Air fares are to be cut by an average of 7% this summer by Ryanair, raising the prospect of a further price war between airlines.

The Irish no-frills carrier said it would drop fares to keep its aircraft full, with demand hit by economic uncertainty and terror attacks, as lower fuel costs cut the cost of flying.

Ryanair, Europe’s biggest airline by passenger numbers, expects prices to drop by around 5%-7% this summer, and as much as 12% in the winter.

Speaking after announcing annual results on Monday, chief executive Michael O’Leary said that fares would be lower primarily because of extra supply of seats, in Ryanair’s fleet and others, while lower oil prices were filtering through to cut costs.

The airline has taken delivery of 41 new Boeing 737s in the last year with a further 52 coming this year, as it looks to grow passenger numbers to more than 100 million.

“It’s good, because customers are going to get lower air fares and it also puts downwards pressure on our competitors,” O’Leary told The Guardian.

O’Leary revealed that Thursday’s EgyptAir disaster had also affected bookings.

“It has already had an affect on business, bookings were weak on Thursday, Friday, Saturday. We respond by lowering fares and bookings return to normal, but at lower prices,” he said.

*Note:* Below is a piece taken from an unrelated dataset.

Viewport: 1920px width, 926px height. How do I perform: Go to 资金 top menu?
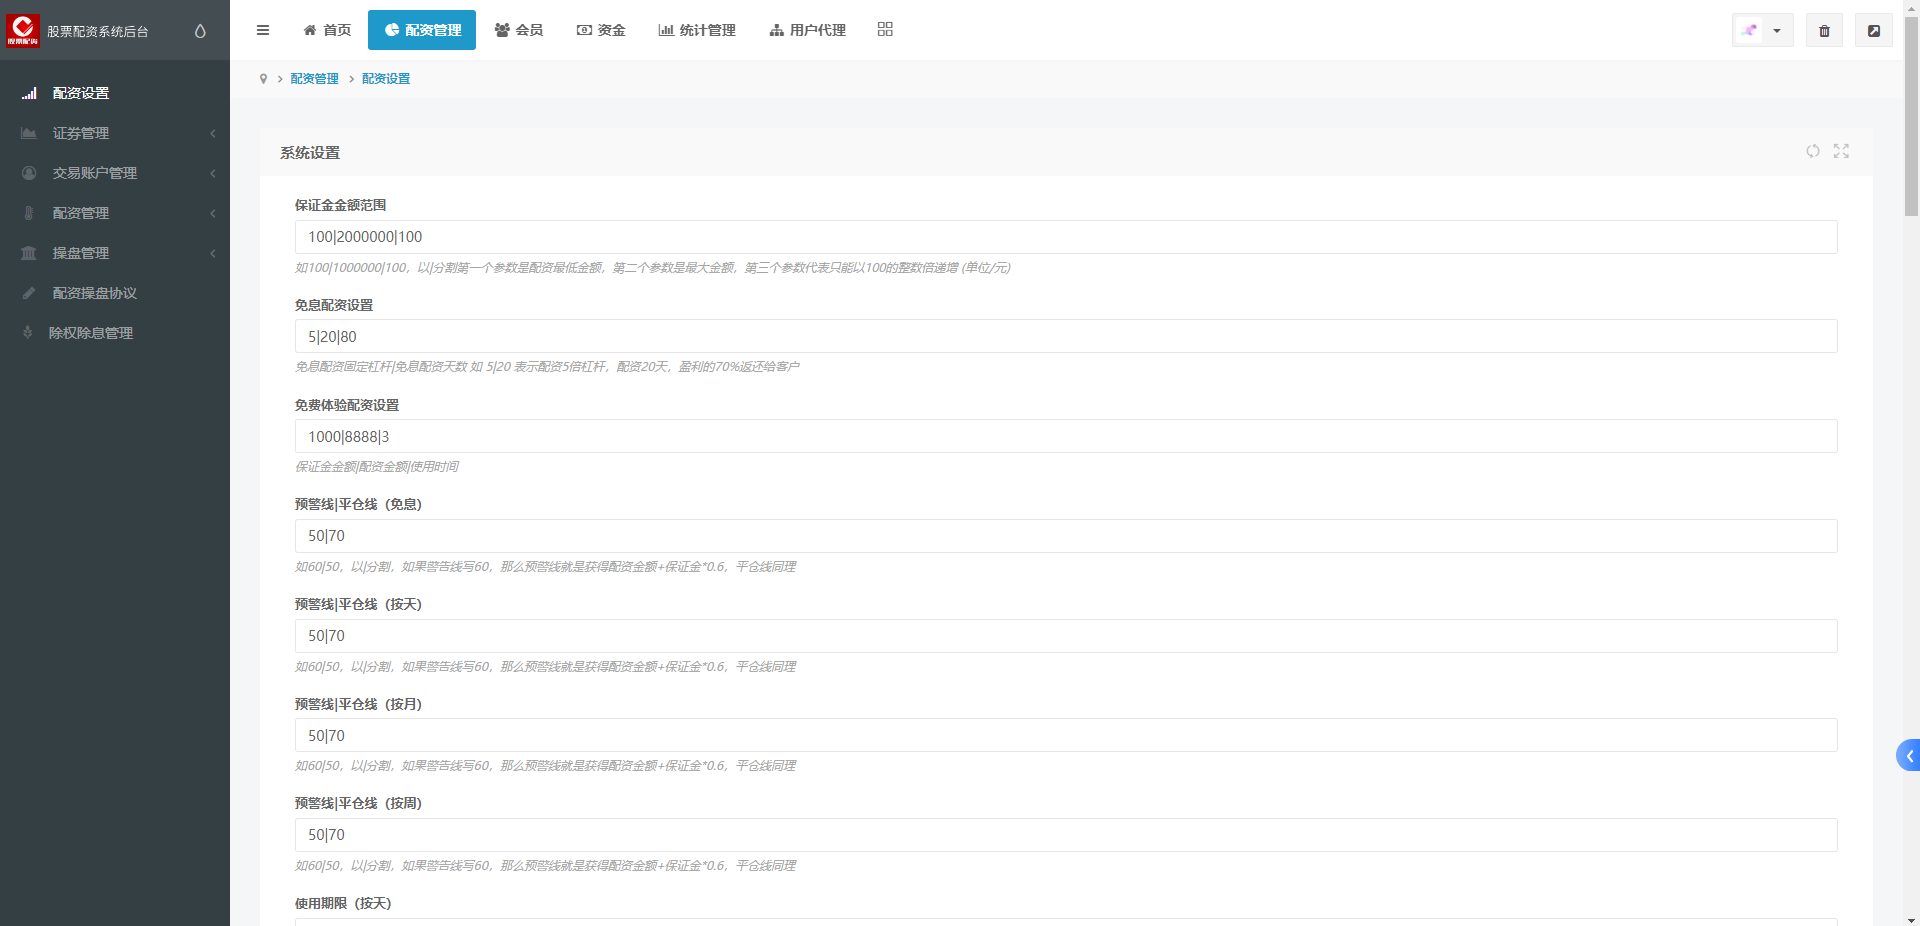pos(601,30)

O’Leary said the impact would be felt in fares for three to five months, but he did not expect any new security procedures even if terrorism was behind the latest air disaster.

He said Ryanair, which only flies to Morocco in North Africa, had conducted its own audits of airport security, alongside European and Irish audits, and revealed that the airline had been concerned about the safety of airports in Egypt where it had been considering opening routes.

“We had certain concerns about some of the airports in North Africa that we don’t fly to but have been in discussions about. There were concerns expressed at the Egyptian airports, but the Egyptians have significantly improved the state of security at their airports,” O’Leary said.